%%

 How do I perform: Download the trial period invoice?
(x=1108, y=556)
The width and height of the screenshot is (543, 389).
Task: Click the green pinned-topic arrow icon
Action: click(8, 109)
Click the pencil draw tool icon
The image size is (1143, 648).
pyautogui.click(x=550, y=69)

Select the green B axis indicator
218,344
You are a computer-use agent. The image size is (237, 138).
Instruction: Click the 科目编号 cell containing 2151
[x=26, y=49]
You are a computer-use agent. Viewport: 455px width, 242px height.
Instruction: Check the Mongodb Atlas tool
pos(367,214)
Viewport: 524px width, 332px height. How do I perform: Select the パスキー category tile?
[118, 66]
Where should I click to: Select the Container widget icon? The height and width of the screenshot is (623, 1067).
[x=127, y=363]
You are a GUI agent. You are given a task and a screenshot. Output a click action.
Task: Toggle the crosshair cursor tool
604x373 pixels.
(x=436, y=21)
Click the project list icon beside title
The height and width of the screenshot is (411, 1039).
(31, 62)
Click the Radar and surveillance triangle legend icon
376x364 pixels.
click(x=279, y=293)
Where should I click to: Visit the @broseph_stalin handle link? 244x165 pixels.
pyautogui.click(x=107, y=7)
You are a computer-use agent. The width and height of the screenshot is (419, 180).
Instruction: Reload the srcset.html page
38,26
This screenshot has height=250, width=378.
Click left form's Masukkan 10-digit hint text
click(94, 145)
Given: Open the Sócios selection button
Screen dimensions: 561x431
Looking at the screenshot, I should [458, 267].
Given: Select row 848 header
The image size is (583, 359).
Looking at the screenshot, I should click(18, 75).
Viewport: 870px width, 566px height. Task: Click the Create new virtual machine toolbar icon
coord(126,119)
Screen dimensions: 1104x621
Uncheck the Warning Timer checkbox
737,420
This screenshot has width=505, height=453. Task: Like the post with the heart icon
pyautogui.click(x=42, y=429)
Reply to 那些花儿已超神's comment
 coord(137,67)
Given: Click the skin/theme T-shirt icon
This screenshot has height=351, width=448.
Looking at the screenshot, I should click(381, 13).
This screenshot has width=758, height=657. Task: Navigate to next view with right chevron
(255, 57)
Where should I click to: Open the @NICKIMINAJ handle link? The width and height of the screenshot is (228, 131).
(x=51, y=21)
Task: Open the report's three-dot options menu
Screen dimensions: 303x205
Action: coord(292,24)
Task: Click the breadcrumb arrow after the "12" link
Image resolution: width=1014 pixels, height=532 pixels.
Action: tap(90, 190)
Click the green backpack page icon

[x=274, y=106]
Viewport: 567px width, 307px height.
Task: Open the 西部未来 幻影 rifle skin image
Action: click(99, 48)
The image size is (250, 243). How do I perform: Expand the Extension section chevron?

%%

What you are asked to do>
Reproduce every entry above so that each one matches its source exactly.

Exercise answer>
 How do I perform: Download the trial period invoice?
(x=1108, y=556)
The width and height of the screenshot is (543, 389).
Task: Click the green pinned-topic arrow icon
Action: click(8, 109)
Click the pencil draw tool icon
The image size is (1143, 648).
pyautogui.click(x=550, y=69)

Select the green B axis indicator
218,344
You are a computer-use agent. The image size is (237, 138).
Instruction: Click the 科目编号 cell containing 2151
[x=26, y=49]
You are a computer-use agent. Viewport: 455px width, 242px height.
Instruction: Check the Mongodb Atlas tool
pos(367,214)
Viewport: 524px width, 332px height. How do I perform: Select the パスキー category tile?
[118, 66]
Where should I click to: Select the Container widget icon? The height and width of the screenshot is (623, 1067).
[x=127, y=363]
You are a GUI agent. You are given a task and a screenshot. Output a click action.
Task: Toggle the crosshair cursor tool
604x373 pixels.
(x=436, y=21)
Click the project list icon beside title
The height and width of the screenshot is (411, 1039).
(31, 62)
Click the Radar and surveillance triangle legend icon
376x364 pixels.
click(x=279, y=293)
Where should I click to: Visit the @broseph_stalin handle link? 244x165 pixels.
pyautogui.click(x=107, y=7)
You are a computer-use agent. The width and height of the screenshot is (419, 180).
Instruction: Reload the srcset.html page
38,26
This screenshot has height=250, width=378.
Click left form's Masukkan 10-digit hint text
click(94, 145)
Given: Open the Sócios selection button
Screen dimensions: 561x431
Looking at the screenshot, I should [458, 267].
Given: Select row 848 header
The image size is (583, 359).
Looking at the screenshot, I should click(18, 75).
Viewport: 870px width, 566px height. Task: Click the Create new virtual machine toolbar icon
coord(126,119)
Screen dimensions: 1104x621
Uncheck the Warning Timer checkbox
737,420
This screenshot has width=505, height=453. Task: Like the post with the heart icon
pyautogui.click(x=42, y=429)
Reply to 那些花儿已超神's comment
 coord(137,67)
Given: Click the skin/theme T-shirt icon
This screenshot has height=351, width=448.
Looking at the screenshot, I should click(381, 13).
This screenshot has width=758, height=657. Task: Navigate to next view with right chevron
(255, 57)
Where should I click to: Open the @NICKIMINAJ handle link? The width and height of the screenshot is (228, 131).
(x=51, y=21)
Task: Open the report's three-dot options menu
Screen dimensions: 303x205
Action: coord(292,24)
Task: Click the breadcrumb arrow after the "12" link
Image resolution: width=1014 pixels, height=532 pixels.
Action: tap(90, 190)
Click the green backpack page icon

[x=274, y=106]
Viewport: 567px width, 307px height.
Task: Open the 西部未来 幻影 rifle skin image
Action: click(99, 48)
The image size is (250, 243). How do I perform: Expand the Extension section chevron?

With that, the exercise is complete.